# Objective
Please continue the recollections of the Briant family and Brighton's Seven Dials area, picking up right after the last sentence of that text and before the data.

# Document excerpt
·····

Memories of the Area

Photo:Alderman Frederick Dutton Briant

Alderman Frederick Dutton Briant

Bernard Dutton Briant

Bernard Dutton Briant, Street Rep for Montpelier Road, records the memories of his father, retired chartered surveyor Peter Dutton Briant.

My great grandfather Arthur Ebenezer Briant was of Huguenot descent and was born in Newport on the Isle of Wight in about 1830. He owned the Royal Bath Hotel in Bournemouth and also owned the mail coach that ran between Brighton and Bournemouth.  

His son Frederick Briant was born in Newport in 1853 and married a Miss Maskell from Brighton. They settled at 29 to 30 Queens Road in 1878. Frederick Briant opened a business as an Estate Agent, Auctioneer, and a Funeral Director. A Mr Dutton had been the best man at Frederick’s wedding, as a mark of respect he gave the name ‘Dutton’ to all his children. 

Frederick Briant sired some 14 children, some of whom did not survive infancy. Some emigrated to the United States, Canada, Australia, and New Zealand. By 1901, he and his wife Matilda, were still living in Queen’s Road with 12 of their children: Kathleen, 19, (pupil teacher, later to be headmistress of Elm Grove School) Hugh, 18, Ida, Hilda, 15, Leslie, 14, (to be chairman of Aetna Life Insurance Company in New York), Frederick, 12, Cameron, 11, Winifred, 10, Bernard, 9, (my father Alderman Bernard Dutton Briant, was war-time mayor of Brighton), Olive, 6, Bruce, 5 (who became a prominent High Court judge) and Eileen 7 months.  

We are the only surviving Dutton Briants - most of the others have died. There is however an Alison Dutton-Briant who curiously lives in Brighton, Adelaide, Australia! I have never managed to contact her.  

I was born in 1920, and as a child I lived in Reigate Road. I went to Compton House School in Compton Avenue. The playground was in Bath Street and is now a block of flats. I caught the tram outside the Good Shepherd Church, at about 8.30 for a fare of one old penny. I got off the tram at the Dials and walked into the school via the Bath Street entrance. We wore brown blazers with yellow banding. We were taught basic English, maths and French. I went home for lunch, bearing in mind that the tram took less than five minutes to return to Reigate road.  

Seven Dials - centre of the world

In the late 1920s the area known as the Seven Dials was the centre of the world for everything that you might need - in those days there were no refrigerators and people had to shop every day. Adjoining Bath Street, next to the corner pub, Freeman Hardy and Willis had a small shoe factory, this eventually became Murray’s bakery. Next to the pub was the Turbeville Garage, which had the only petrol pump in the area apart from Moores’ garage in Preston Street as there were very few cars. Hand carts were still used for milk and bread. On the north side of Bath Street, on the corner with Dyke Road, was Davis and Cowley who made excellent cakes. The (current) supermarket on the corner of the Dials was called the Montpelier stores. Three of the other corners of the Dials were occupied by banks. There were two estate agents, solicitors, greengrocers, chemists, wine merchants, dairies, hairdressers, tailors; you name it, you need look no further.   From here the trams ran to Rock Gardens and Queens Park. I would take a tram to Queens Park to play on the swings. The 6 and 7 buses went to the station.

·····

# Raw data
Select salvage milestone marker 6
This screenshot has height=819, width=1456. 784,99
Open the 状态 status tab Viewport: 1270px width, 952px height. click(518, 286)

·····

# Solved exercise
In those days St Ann’s Well Gardens had a functioning well and a bandstand. There were still a lot of First World War wounded who could be seen in the park on crutches. There were a lot of street musicians.  

Summer days on the beach

During the summer holidays, my mother, my sister and I used to walk all the way down to the beach by the bandstand. We kept the tent under the bandstand and we had a licence in order to erect it on the beach. Full bathing costumes were worn for swimming. I remember the West Pier which flourished and the paddle steamers Waverly and Devonia; they took day coastal trips and also went to Dieppe and the Isle of Wight. There was hardly any foreign travel at all.  

Tidal wave

I can also remember the tidal wave in 1928 which blew all the tents down, and came right up the beach. I had just come out of the water; there was a very strange atmosphere as if there were going to be a big storm. Suddenly there was a gust and the tide went out a quite a way. A huge reverse wave of water surged up the beach past the high tide mark before anyone could do anything about it. My mother, my sister, and I rushed back up to the bandstand – it was a tidal wave! Following the wave a violent wind blew all the tents down. People who were changing were left standing in the nude. Had I still been in the sea I would most certainly have been washed away. I was eight years old. After we had collected our scattered effects we went home.

This page was added on 26/03/2011.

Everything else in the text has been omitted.